EXERCISE: Reproduce the passage of the homebrewing forum thread about culturing yeast that lies between "I know culturing" and "and flocced more.", inclusive.

It's worked out well for me. *off to buy another dead guy ale*


----------



## syl (1/10/13)

Doesn't dead guy cost as much as a Wyeast pack?


----------



## Don Runk (1/10/13)

but it does come with deadguy in the bottle also!

can you even get pacman in a smackpack here?


----------



## syl (1/10/13)

Don Runk said:


> but it does come with deadguy in the bottle also!
> 
> can you even get pacman in a smackpack here?


Yeah. Deadguy is my favourite beer in the world! I was just being a pain!


----------



## heyhey (1/10/13)

Excuse my dumb question, but since you're using a "pinch of dry yeast, even bakers yeast", couldn't you be growing the dry/bakers yeast?


----------



## syl (1/10/13)

http://www.craftbrewer.com.au/shop/default.asp?CID=9 <-- They get it in!


----------



## fletcher (1/10/13)

heyhey said:


> Excuse my dumb question, but since you're using a "pinch of dry yeast, even bakers yeast", couldn't you be growing the dry/bakers yeast?


no, this goes into the boil which kills it; making the dry or baker's yeast a nutrient for the yeast you're trying to culture up

edit: spelling


----------



## Don Runk (1/10/13)

syl said:


> http://www.craftbrewer.com.au/shop/default.asp?CID=9 <-- They get it in!


Holy crap!! i bet they get one shipment a year consisting of three packs though. i always thought it was hard to get even in the states!?


----------



## Don Runk (1/10/13)

I know culturing can be a bit of a "why bother" at times but it can be easier than going to the brew shop if you have a good bottle-o nearby.

i cultured up some Sierra Navada Pale Ale once which is supposed to be basically us-05 (a real "why bother") but it definitely did a better job than 05 and flocced more.

then again perhaps it was like beer - the one you make yourself tastes better. bah who knows? it's fun anyhow.


----------



## syl (1/10/13)

Don Runk said:


> Holy crap!! i bet they get one shipment a year consisting of three packs though. i always thought it was hard to get even in the states!?

ENTRIES PROVIDED:

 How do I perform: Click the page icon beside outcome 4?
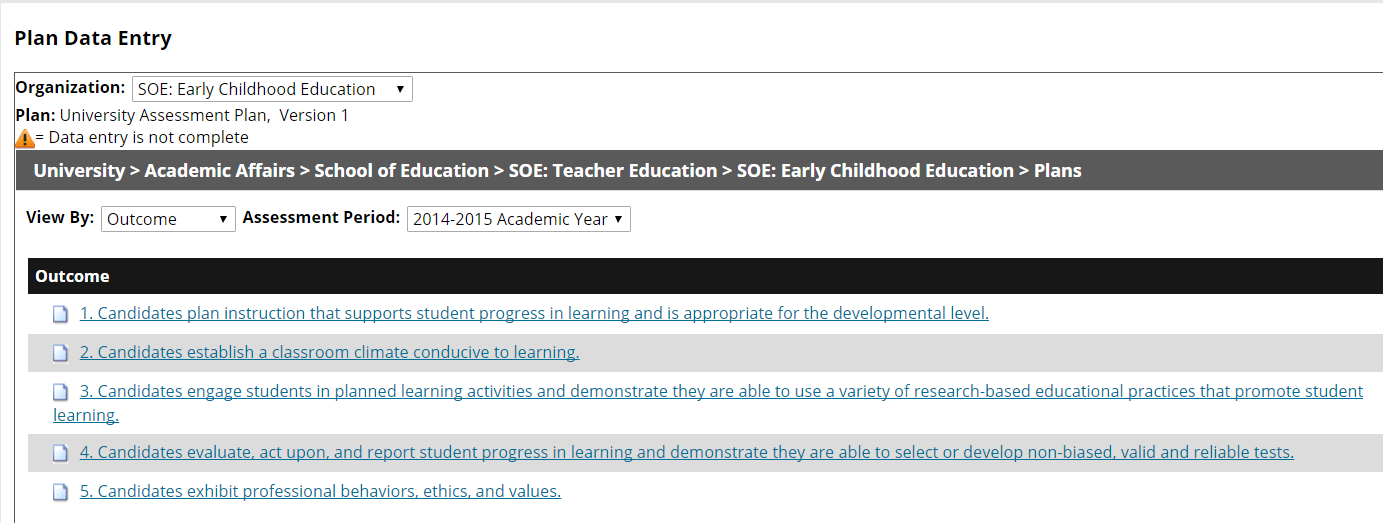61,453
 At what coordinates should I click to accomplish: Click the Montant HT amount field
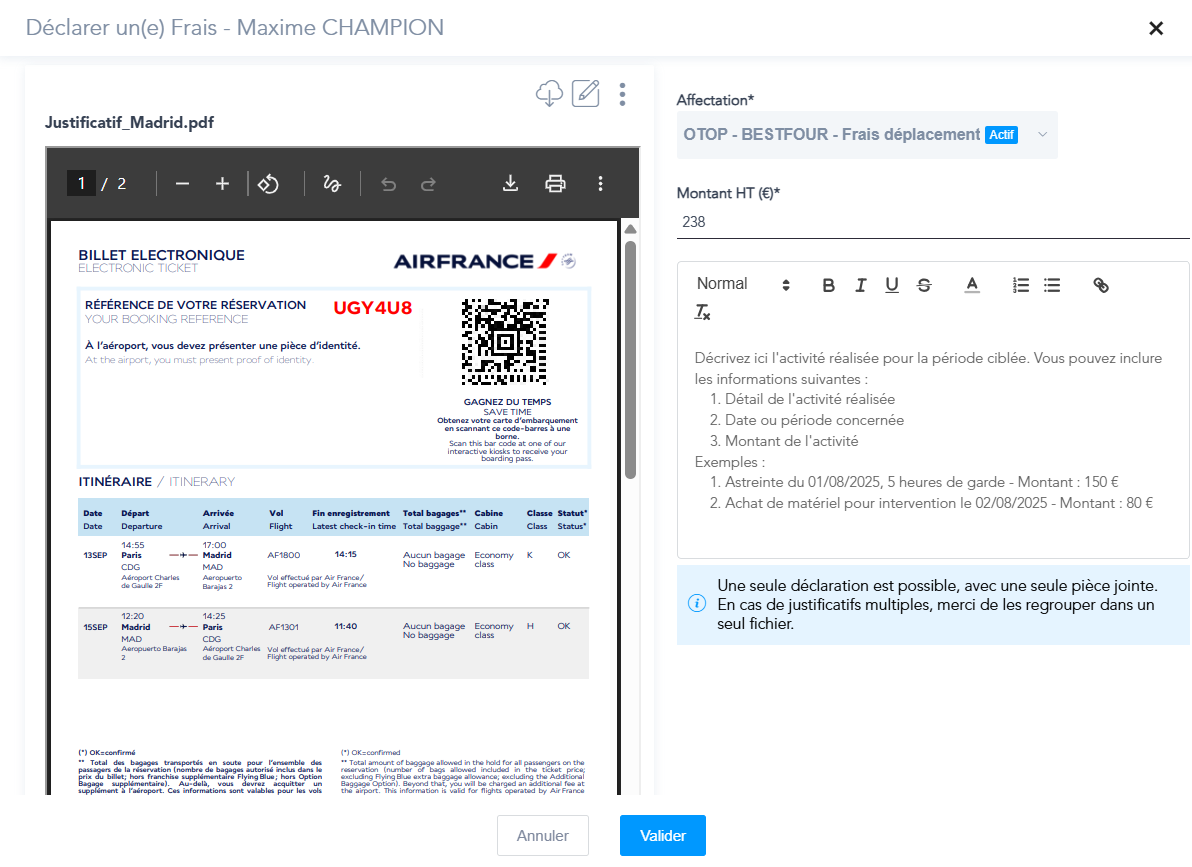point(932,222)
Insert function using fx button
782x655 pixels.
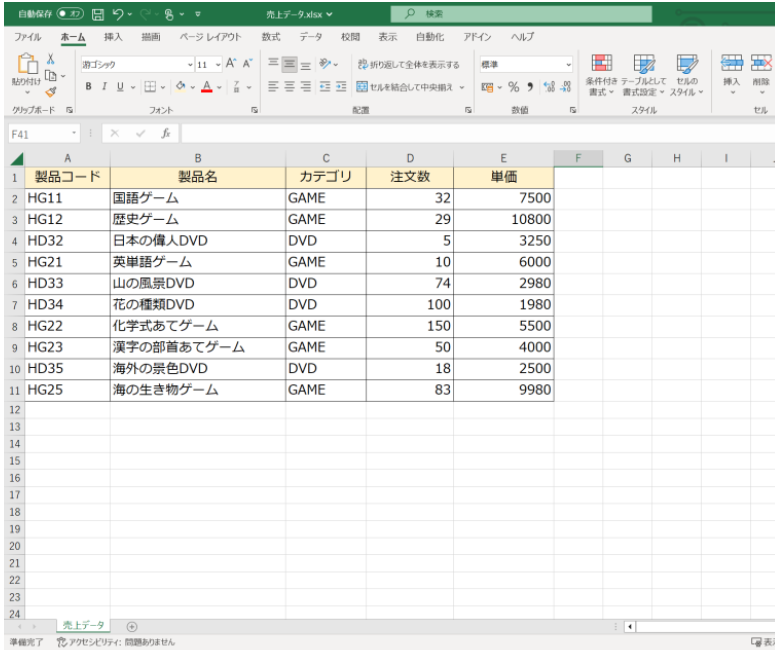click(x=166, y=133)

WRITTEN SOLUTION:
I know culturing can be a bit of a "why bother" at times but it can be easier than going to the brew shop if you have a good bottle-o nearby.

i cultured up some Sierra Navada Pale Ale once which is supposed to be basically us-05 (a real "why bother") but it definitely did a better job than 05 and flocced more.